Terapötik Ortamın Tasarım İlkeleri
Psikoterapi odasında mekânın iç tasarımından önce etik ilkelere uygunluğu kontrol edilmelidir. Buradan hareketle en önemli gereklilik mahremiyeti sağlamaktır. Bireysel danışmanlık sürecinde terapist ve danışandan başka birinin varlığı ya da görsel veya işitsel bir mahremiyet ihlali söz konusuysa terapötik ittifaktan bahsedilemez. Nihai amaç danışanla terapist arasında kurulması hedeflenen güven ilişkisine elverişli, güvenli bir ortam yaratmaktır. Araştırmalar danışanların resmi, klinik ve medikal bir havası olan bir odadan ziyade “evinde hissettiren, ev hissi veren” odaları tercih ettiğini bulmuştur (Backhaus, 2008; Sinclair, 2020). Ev hissini sağlayabilmek adına terapistin kişiselleştirmeyi minimumda tutmasının daha doğru olduğu savunulmaktadır ama bununla birlikte terapiste ait küçük hatıralar veya diplomaları gibi birkaç kişisel unsur, terapistin aidiyet duygusunu desteklerken danışan için güven verici olabilir (Danies, 2018). Küçük oda boyutunun da danışan ve terapist iletişimi üzerinde olumsuz bir etkisi olduğu gösterilmiştir (Haase & DiMattia, 1976). İlginç bir şekilde, danışanların oturma düzeninde tekerlekli berjer veya koltuk gibi üzerinde bir miktar kontrole sahip olduğu ve hareket esnekliği olan bir oturma düzeninde daha yüksek derecede rahatlık, özerklik ve eşitlik hissi yaşadıkları bulunmuştur (Pressley & Heesacker, 2001, Sinclair, 2020). Ev hissi veren sıcak bir ortam yaratmak için yumuşak dokulu mobilyaların, kırlentlerin ve yerde bir halının bulunmasının önemli olduğu raporlanmıştır (Pearson & Wilson, 2012; Knapp, 2020).

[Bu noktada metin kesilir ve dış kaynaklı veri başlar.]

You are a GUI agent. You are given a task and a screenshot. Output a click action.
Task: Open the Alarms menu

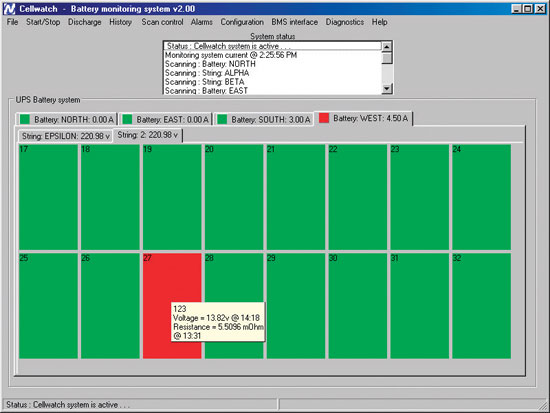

Psikoterapi odasının rengi, ışıklandırması ve objeleri de mekâna verilen duygusal tepkiler açısından önemli bulunmuştur. Psikoterapi odasında optimum rengin ne olduğunu keşfetmek amacıyla deneysel çalışmalar yapan bir araştırmanın sonucunda mavi ve yeşil renklerinin en çok tercih edilen renkler olduğu raporlanmıştır. Soğuk renklerin kan basıncını ve kalp atış hızını azaltarak yardımcı olabileceği söylenmektedir. Bunun yanında terapiste güzel gelen bir renk seçimi de terapiste iyi geleceği öngörüsüyle önerilmektedir (Liu ve ark., 2014). Bir diğer deneysel çalışma ise iç mekân bitkileriyle aktif etkileşimin fizyolojik ve psikolojik stresi azaltabileceğini göstermiştir (Lee ve ark., 2015). Işıklandırma söz konusu olduğunda ise danışanların doğal ışığı tercih ettikleri ve beyaz floresan lambaların sorgulanıyormuş hissi verdiğinin altı çizilmiştir. Büyük pencereleri olan, doğaya bakan pencerelerin ve güneş ışığı alan odaların daha pozitif duygular uyandırdığı ve stresi azalttığı da bulunmuştur. Bunun tam tersine doğal ışığın girmediği ya da çok kısıtlı olduğu karanlık odalar cezalandırılmış ve hapsedilmiş olma hissini yaratmaktadır. Saat, tablo veya çeşitli sanatsal objelerin yer alması da tercih edilmektedir. Literatürdeki göstergeler, bireylerin terapi odasının tasarımına karşı farklı seviyelerde hassasiyet gösterdikleri yönündedir. Literatürün bir kısmı kapsamlı anketlerden elde edilen nicel verileri bildirirken, bazıları daha küçük nitel çalışmalardan sonuçlar çıkarmıştır; sonuçlar şu şekilde özetlenebilir: ofis tasarımı ve dekoru, mobilya seçimi ve yerleşimi, aydınlatma, renk kullanımı, doğa görüşleri ve seviyeleri danışanların psikolojik, fizyolojik ve davranışsal tepkilerini olumlu ve anlamlı bir şekilde etkileyebilmektedir.